* [What is needed]
Copy out the listing below exactly as it appears, line for line.

* [Material for the task]
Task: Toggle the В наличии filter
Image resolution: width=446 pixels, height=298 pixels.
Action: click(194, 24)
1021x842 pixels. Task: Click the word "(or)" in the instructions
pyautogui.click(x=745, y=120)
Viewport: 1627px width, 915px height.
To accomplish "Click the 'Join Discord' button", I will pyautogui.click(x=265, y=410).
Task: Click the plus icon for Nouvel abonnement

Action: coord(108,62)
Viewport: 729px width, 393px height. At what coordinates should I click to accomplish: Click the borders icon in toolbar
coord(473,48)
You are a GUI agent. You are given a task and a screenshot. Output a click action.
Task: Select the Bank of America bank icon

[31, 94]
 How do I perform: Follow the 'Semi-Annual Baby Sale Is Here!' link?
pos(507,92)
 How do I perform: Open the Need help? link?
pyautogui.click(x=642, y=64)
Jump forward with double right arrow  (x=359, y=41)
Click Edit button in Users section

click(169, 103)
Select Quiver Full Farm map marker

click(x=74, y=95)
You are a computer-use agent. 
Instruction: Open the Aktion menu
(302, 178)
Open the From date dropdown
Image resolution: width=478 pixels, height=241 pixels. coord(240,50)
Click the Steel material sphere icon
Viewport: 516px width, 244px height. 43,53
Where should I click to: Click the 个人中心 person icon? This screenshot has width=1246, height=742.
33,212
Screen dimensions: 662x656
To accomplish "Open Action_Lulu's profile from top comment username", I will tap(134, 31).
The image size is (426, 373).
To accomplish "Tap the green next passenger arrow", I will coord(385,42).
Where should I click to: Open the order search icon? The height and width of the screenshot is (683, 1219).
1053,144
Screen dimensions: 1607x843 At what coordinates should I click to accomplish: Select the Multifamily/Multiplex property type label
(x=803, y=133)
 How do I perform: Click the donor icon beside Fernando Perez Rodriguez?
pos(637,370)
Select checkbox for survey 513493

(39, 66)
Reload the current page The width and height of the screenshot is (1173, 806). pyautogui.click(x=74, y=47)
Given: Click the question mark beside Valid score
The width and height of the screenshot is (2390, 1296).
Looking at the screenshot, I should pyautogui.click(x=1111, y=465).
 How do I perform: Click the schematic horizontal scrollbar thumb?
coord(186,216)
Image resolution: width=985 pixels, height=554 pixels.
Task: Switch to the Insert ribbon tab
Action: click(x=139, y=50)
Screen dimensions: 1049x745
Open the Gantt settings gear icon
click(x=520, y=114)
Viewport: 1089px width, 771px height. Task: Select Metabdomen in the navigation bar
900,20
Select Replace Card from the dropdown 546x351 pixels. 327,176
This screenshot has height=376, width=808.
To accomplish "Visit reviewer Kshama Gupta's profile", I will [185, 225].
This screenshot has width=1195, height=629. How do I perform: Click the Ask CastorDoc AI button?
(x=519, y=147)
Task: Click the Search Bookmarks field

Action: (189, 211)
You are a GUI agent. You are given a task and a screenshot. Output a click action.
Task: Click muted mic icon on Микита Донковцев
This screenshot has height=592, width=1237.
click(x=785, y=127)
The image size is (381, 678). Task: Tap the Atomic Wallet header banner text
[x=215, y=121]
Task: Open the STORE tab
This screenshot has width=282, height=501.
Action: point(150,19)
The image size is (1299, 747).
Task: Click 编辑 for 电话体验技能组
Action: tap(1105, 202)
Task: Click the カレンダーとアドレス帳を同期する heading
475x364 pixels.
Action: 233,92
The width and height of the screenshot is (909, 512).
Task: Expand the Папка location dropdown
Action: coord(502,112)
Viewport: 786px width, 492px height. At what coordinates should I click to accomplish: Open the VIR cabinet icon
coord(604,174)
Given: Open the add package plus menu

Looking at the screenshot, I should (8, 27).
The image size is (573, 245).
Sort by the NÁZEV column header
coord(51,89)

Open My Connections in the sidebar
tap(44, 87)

* [Exercise result]
Task: Toggle the В наличии filter
Image resolution: width=446 pixels, height=298 pixels.
Action: click(194, 24)
1021x842 pixels. Task: Click the word "(or)" in the instructions
pyautogui.click(x=745, y=120)
Viewport: 1627px width, 915px height.
To accomplish "Click the 'Join Discord' button", I will pyautogui.click(x=265, y=410).
Task: Click the plus icon for Nouvel abonnement

Action: coord(108,62)
Viewport: 729px width, 393px height. At what coordinates should I click to accomplish: Click the borders icon in toolbar
coord(473,48)
You are a GUI agent. You are given a task and a screenshot. Output a click action.
Task: Select the Bank of America bank icon

[31, 94]
 How do I perform: Follow the 'Semi-Annual Baby Sale Is Here!' link?
pos(507,92)
 How do I perform: Open the Need help? link?
pyautogui.click(x=642, y=64)
Jump forward with double right arrow  (x=359, y=41)
Click Edit button in Users section

click(169, 103)
Select Quiver Full Farm map marker

click(x=74, y=95)
You are a computer-use agent. 
Instruction: Open the Aktion menu
(302, 178)
Open the From date dropdown
Image resolution: width=478 pixels, height=241 pixels. coord(240,50)
Click the Steel material sphere icon
Viewport: 516px width, 244px height. 43,53
Where should I click to: Click the 个人中心 person icon? This screenshot has width=1246, height=742.
33,212
Screen dimensions: 662x656
To accomplish "Open Action_Lulu's profile from top comment username", I will tap(134, 31).
The image size is (426, 373).
To accomplish "Tap the green next passenger arrow", I will coord(385,42).
Where should I click to: Open the order search icon? The height and width of the screenshot is (683, 1219).
1053,144
Screen dimensions: 1607x843 At what coordinates should I click to accomplish: Select the Multifamily/Multiplex property type label
(x=803, y=133)
 How do I perform: Click the donor icon beside Fernando Perez Rodriguez?
pos(637,370)
Select checkbox for survey 513493

(39, 66)
Reload the current page The width and height of the screenshot is (1173, 806). pyautogui.click(x=74, y=47)
Given: Click the question mark beside Valid score
The width and height of the screenshot is (2390, 1296).
Looking at the screenshot, I should pyautogui.click(x=1111, y=465).
 How do I perform: Click the schematic horizontal scrollbar thumb?
coord(186,216)
Image resolution: width=985 pixels, height=554 pixels.
Task: Switch to the Insert ribbon tab
Action: click(x=139, y=50)
Screen dimensions: 1049x745
Open the Gantt settings gear icon
click(x=520, y=114)
Viewport: 1089px width, 771px height. Task: Select Metabdomen in the navigation bar
900,20
Select Replace Card from the dropdown 546x351 pixels. 327,176
This screenshot has height=376, width=808.
To accomplish "Visit reviewer Kshama Gupta's profile", I will [185, 225].
This screenshot has width=1195, height=629. How do I perform: Click the Ask CastorDoc AI button?
(x=519, y=147)
Task: Click the Search Bookmarks field

Action: (189, 211)
You are a GUI agent. You are given a task and a screenshot. Output a click action.
Task: Click muted mic icon on Микита Донковцев
This screenshot has height=592, width=1237.
click(x=785, y=127)
The image size is (381, 678). Task: Tap the Atomic Wallet header banner text
[x=215, y=121]
Task: Open the STORE tab
This screenshot has width=282, height=501.
Action: point(150,19)
The image size is (1299, 747).
Task: Click 编辑 for 电话体验技能组
Action: tap(1105, 202)
Task: Click the カレンダーとアドレス帳を同期する heading
475x364 pixels.
Action: 233,92
The width and height of the screenshot is (909, 512).
Task: Expand the Папка location dropdown
Action: coord(502,112)
Viewport: 786px width, 492px height. At what coordinates should I click to accomplish: Open the VIR cabinet icon
coord(604,174)
Given: Open the add package plus menu

Looking at the screenshot, I should (8, 27).
The image size is (573, 245).
Sort by the NÁZEV column header
coord(51,89)

Open My Connections in the sidebar
tap(44, 87)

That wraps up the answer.